Kinoma | |
Type: | Private |
Foundation: | (2002) |
Location City: | Palo Alto, California |
Location Country: | United States |
Num Employees: | 15 (2008) |
Industry: | Software engineering |
Homepage: | kinoma.com/ |
Kinoma, a division of Marvell Semiconductor, is a software engineering group providing an open-source, cross-platform ECMAScript stack aimed at developing software for Internet of Things products and other embedded devices.[1] Additionally, Kinoma provides Kinoma Create, a hardware prototyping platform aimed at the independent maker community.
Kinoma initially offered consumer media players for the Palm OS Treo lineup. It expanded its offering starting in 2008 with Windows Mobile 6 and Symbian S60 devices, and in 2012 offered Kinoma Play for Android. Additionally, Kinoma licenses its core technologies for embedded/OEM products including Sling Media, Sprint Mobile TV, and Sony among others.
Kinoma Player was offered as a default media player in Palm Treo based devices.

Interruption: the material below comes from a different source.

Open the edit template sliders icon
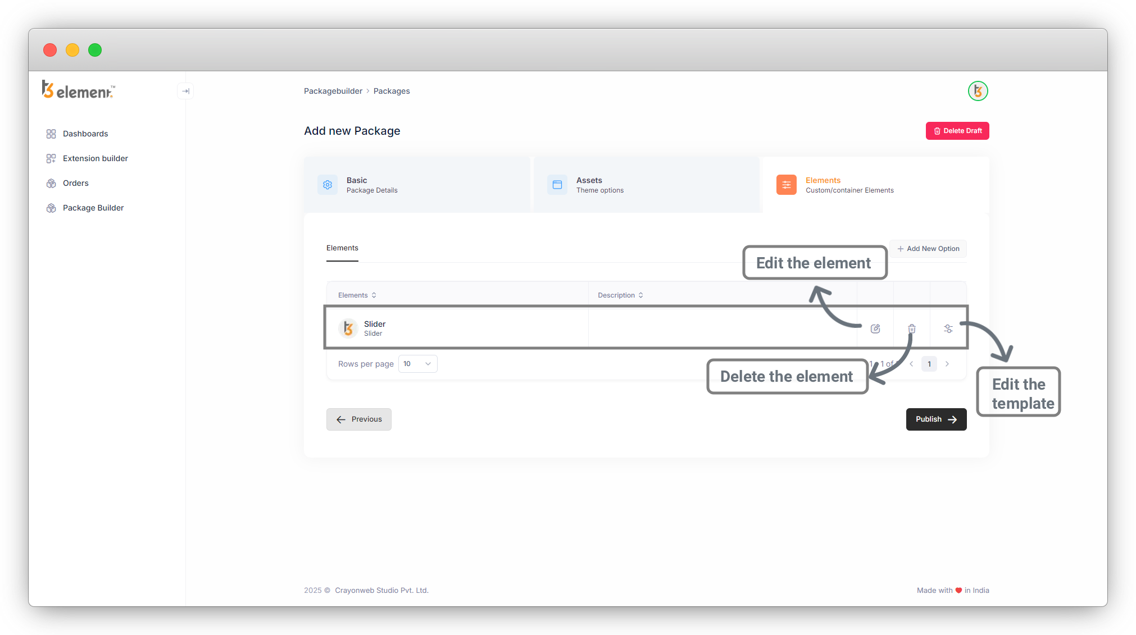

Kinoma Player 4 EX was also sold as a premium media player on Palm OS based phones until August 2010, which featured Kinoma Guide and YouTube video search. Kinoma Player 4 EX was sold until August 2010, and reached its support end-of-life on October 1, 2010.
Kinoma Play, introduced at Mobile World Congress 2011[2] and released on March 13, 2012,[3] was a combination media player, media browser, and app platform. The default app in Kinoma Play, Kinoma Guide, contained mobile-specific content from a variety of sources on the Internet. Kinoma Play also had downloadable apps to extend its capabilities, such as Box.net, ORB, ShoutCAST, as well as social media clients for Twitter, Facebook, and Foursquare among others. Kinoma Play featured "dashboards" that aggregated search results from any installed Kinoma Play apps in one screen.[4]
Kinoma Play was introduced for Windows Mobile 6.0 devices on August 25, 2008, for $29.95, with Kinoma FreePlay available to users as a demo of the Kinoma Guide. Kinoma Play was eventually made available on Symbian S60 phones on September 15, 2009. No version of Kinoma was made for successive platforms from either Microsoft or Symbian. On March 12, 2012, after announcing Android general availability, Kinoma removed their online store to pay for the app on Windows Mobile and Symbian.
On April 1, 2012, all Windows Mobile and Symbian Kinoma products were discontinued.
In February 2011, shortly after being acquired by Marvell, Kinoma announced an Android platform beta of their Kinoma Play app. On March 12, 2012, Kinoma released a preview copy of Kinoma Play for Android to the public, which was offered free of charge, also announcing that the final version of the app will also be offered free of charge. On January 6, 2014, Kinoma announced the discontinuation of availability and support for the app.[5]
Kinoma Connect, introduced at CES 2014,[6] is an app for Android and iOS designed to stream media and podcasts from a handheld device or tablet to DLNA-equipped devices such as smart TVs and Blu-ray players.[7]
On March 10, 2014, Kinoma introduced Kinoma Create, a "JavaScript-powered Internet of Things construction kit"[8] via an Indiegogo campaign that achieved over five times its funding goal.[9] It is positioned to provide JavaScript developers a more accessible way to demo and prototype internet-connected devices.
KinomaJS is a solution stack featuring an ECMAScript 6 virtual machine, a development framework, an abstraction layer providing platform/OS independence, and other utilities, functions and extensions.[10]
On March 1, 2015, KinomaJS was posted on GitHub as open-source under Apache License 2.0.
On January 5, 2016, San Diego based AstroPrint demonstrated a prototype 3D Printer in partnership with KinomaJS at CES 2016. The project was a fully functional, commercial example of the KinomaJS framework.[11]
, KinomaJS repository on GitHub is unmaintained[12] and succeeded by Moddable project.
Kinoma was founded in 2002 by ex-Apple employees Peter Hoddie, Brian Friedkin, Michael Kellner, and Elizabeth Dykstra-Erickson to design and build mobile media products.[13] All four founders worked together in Apple's QuickTime team.
On February 14, 2011, Marvell announced they had acquired Kinoma.[14]
As of February 2019, the Kinoma website displays "Kinoma websites are no longer being supported." Peter Hoddie, Brian Friedkin and Michael Kellner are now listed[15] as team members of Palo-Alto-based Internet-of-Things startup Moddable.